- [Daftar Tugas]:
1. Ringkas paragraf yang diawali "Hutan Lali Jiwo dominan ditumbuhi" dalam teks tentang Hutan Lali Jiwo menjadi lebih pendek, tanpa membuang fakta utamanya.
2. Tuliskan ulang tanpa mengubah apa pun bagian teks tentang Hutan Lali Jiwo yang dimulai dari "Peta Gunung Arjuno" dan berakhir pada "dan seakan terlupakan.".
━━━━━ Teks Bacaan
Januari 20, 2019


Bagi yang sudah pernah mendaki gunung Arjuno pasti sudah tidak asing lagi dengan cerita mistis mengenai hutan yang bernama Lali Jiwo ini. 'Lali Jiwo' secara harfiah dalam bahasa Indonesia berarti 'lupa diri' atau 'lupa jiwa'.

Sering kita dengar cerita bahwa jika kita melanggar pantangan-pantangan tertentu maka kita akan tersesat di Hutan Lali Jiwo. Hal ini tidak lepas dari banyaknya berita pendaki yang tersesat ketika memasuki kawasan hutan Lali Jiwo. Mereka seakan lupa soal arah kemana mereka akan pergi dan dari mana mereka datang sehingga akhirnya dikaitkan dengan asal muasal nama Lali Jiwo itu sendiri.


Hutan Lali Jiwo dominan ditumbuhi pohon pohon pinus dengan jarak antar vegetasi yang cukup lebar. Jarak antar pohon yang tidak rapat ini membuat jalur pendakian mudah luput dari penglihatan karena tersamarkan dengan jalur liar (jalur air, jalur hewan, dsb), sehingga untuk pendaki yang kurang konsentrasi akan mudah tersesat.
Banyaknya cerita soal pendaki tersesat itu memicu munculnya sebuah mitos bahwa hutan tersebut dinamakan 'Lali Jiwo' karena mampu membuat orang hilang kesadaran dan seakan di hipnotis oleh makhluk halus sehingga melupakan jiwanya sendiri. Benarkah demikian?

Peta Gunung Arjuno zaman Hindia-Belanda

Sayangnya, sejarah berkata lain. Menurut situs sejarah Belanda javapost.nl, 'Lali Djiwo' bukan dinamai oleh orang Jawa, melainkan oleh seorang Skotlandia yang bernama Duncan de Clonie MacLennan.

Lalidjiwo awalnya merupakan nama sebuah pondok persinggahan. Letak pondokannya berada di tengah hutan, jauh terisolasi dari peradaban.

Dia ingin menamai pondokannya itu dengan nama yang putis, 'Vergeet uw Ziel' dalam bahasa belanda, atau 'Forgotten Soul' dalam bahasa inggris. 

Namun akhirnya MacLennan berubah pikiran dan menggunakan bahasa lokal sehingga diterjemahkannya menjadi 'Lali Djiwa', atau jiwa yang terlupakan (bukan diartikan sebagai 'lupa diri'), karena lokasi pondokannya yang sangat terisolir dan seakan terlupakan.
Sejarah Sebenarnya Nama Hutan 'Lali Jiwo'.
━━━━━━━━━━
━━━━━ Data Mentah
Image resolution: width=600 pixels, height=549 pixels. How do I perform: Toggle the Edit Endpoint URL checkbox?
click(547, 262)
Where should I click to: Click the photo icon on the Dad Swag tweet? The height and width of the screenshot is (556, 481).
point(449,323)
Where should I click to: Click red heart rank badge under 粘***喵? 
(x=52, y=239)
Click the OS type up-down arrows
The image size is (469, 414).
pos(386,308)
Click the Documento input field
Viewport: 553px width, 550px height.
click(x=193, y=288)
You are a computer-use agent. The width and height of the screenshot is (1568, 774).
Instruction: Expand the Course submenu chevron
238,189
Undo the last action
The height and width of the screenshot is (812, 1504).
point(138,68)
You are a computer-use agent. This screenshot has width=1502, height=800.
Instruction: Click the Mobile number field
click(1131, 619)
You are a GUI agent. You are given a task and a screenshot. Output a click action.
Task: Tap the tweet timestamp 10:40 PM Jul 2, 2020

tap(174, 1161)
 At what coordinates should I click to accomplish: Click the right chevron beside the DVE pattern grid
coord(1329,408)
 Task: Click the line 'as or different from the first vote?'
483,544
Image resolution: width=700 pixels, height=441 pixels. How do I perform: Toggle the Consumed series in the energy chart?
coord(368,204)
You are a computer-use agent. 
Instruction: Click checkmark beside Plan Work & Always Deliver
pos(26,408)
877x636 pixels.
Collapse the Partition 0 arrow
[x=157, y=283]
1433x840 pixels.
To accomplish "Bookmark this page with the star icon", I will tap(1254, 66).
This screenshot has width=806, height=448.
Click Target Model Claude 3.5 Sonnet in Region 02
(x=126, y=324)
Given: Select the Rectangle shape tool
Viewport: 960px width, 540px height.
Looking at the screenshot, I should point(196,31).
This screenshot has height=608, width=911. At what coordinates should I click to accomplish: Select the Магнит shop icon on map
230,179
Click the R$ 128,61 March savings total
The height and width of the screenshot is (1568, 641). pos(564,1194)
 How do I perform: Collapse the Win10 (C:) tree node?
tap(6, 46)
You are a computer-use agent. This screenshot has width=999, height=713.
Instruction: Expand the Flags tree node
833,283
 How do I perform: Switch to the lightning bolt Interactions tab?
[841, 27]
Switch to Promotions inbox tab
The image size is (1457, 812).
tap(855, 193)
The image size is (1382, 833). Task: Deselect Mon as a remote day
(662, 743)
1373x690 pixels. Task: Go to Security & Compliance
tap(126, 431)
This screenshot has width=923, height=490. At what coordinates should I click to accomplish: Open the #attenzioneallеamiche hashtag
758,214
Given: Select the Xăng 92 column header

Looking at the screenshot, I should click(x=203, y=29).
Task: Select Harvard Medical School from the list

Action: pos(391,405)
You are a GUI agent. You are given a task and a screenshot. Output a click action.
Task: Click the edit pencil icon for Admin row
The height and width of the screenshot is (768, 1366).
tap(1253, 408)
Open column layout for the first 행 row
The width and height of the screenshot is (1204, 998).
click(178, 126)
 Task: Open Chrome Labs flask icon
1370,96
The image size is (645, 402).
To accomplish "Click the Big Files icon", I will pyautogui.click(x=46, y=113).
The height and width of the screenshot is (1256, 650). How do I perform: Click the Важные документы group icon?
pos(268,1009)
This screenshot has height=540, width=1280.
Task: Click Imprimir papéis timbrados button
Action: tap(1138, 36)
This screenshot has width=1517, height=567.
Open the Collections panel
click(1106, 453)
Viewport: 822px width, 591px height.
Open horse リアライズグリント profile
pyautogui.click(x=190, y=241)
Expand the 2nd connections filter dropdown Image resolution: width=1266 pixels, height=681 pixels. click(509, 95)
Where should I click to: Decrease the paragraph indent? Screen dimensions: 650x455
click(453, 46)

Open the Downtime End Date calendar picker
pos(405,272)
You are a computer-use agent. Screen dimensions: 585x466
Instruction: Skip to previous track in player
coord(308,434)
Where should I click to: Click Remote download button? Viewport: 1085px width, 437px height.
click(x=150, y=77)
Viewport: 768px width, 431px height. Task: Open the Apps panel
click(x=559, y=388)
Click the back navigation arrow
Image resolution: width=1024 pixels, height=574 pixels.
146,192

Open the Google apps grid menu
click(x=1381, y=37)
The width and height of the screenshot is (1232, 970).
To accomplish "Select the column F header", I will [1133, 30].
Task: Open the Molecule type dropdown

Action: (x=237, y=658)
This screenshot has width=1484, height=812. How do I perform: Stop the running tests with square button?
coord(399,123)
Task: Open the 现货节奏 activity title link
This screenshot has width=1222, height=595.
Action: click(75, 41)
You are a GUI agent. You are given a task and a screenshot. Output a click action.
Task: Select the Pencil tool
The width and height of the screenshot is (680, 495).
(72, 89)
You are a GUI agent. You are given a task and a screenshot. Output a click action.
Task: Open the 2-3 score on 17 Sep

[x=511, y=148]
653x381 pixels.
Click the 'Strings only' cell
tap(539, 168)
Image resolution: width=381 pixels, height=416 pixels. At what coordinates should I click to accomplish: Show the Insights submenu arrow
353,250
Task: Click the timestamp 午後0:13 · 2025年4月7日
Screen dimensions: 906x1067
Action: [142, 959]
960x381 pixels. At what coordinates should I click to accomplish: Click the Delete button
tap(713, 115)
━━━━━━━━━━
- [Jawaban Tugas]:
1. Hutan Lali Jiwo didominasi pohon pinus yang tumbuhnya renggang. Karena itu, jalur pendakian mudah tertukar dengan jalur liar seperti jalur air atau jalur hewan, sehingga pendaki yang kurang konsentrasi gampang tersesat.

2.
Peta Gunung Arjuno zaman Hindia-Belanda

Sayangnya, sejarah berkata lain. Menurut situs sejarah Belanda javapost.nl, 'Lali Djiwo' bukan dinamai oleh orang Jawa, melainkan oleh seorang Skotlandia yang bernama Duncan de Clonie MacLennan.

Lalidjiwo awalnya merupakan nama sebuah pondok persinggahan. Letak pondokannya berada di tengah hutan, jauh terisolasi dari peradaban.

Dia ingin menamai pondokannya itu dengan nama yang putis, 'Vergeet uw Ziel' dalam bahasa belanda, atau 'Forgotten Soul' dalam bahasa inggris. 

Namun akhirnya MacLennan berubah pikiran dan menggunakan bahasa lokal sehingga diterjemahkannya menjadi 'Lali Djiwa', atau jiwa yang terlupakan (bukan diartikan sebagai 'lupa diri'), karena lokasi pondokannya yang sangat terisolir dan seakan terlupakan.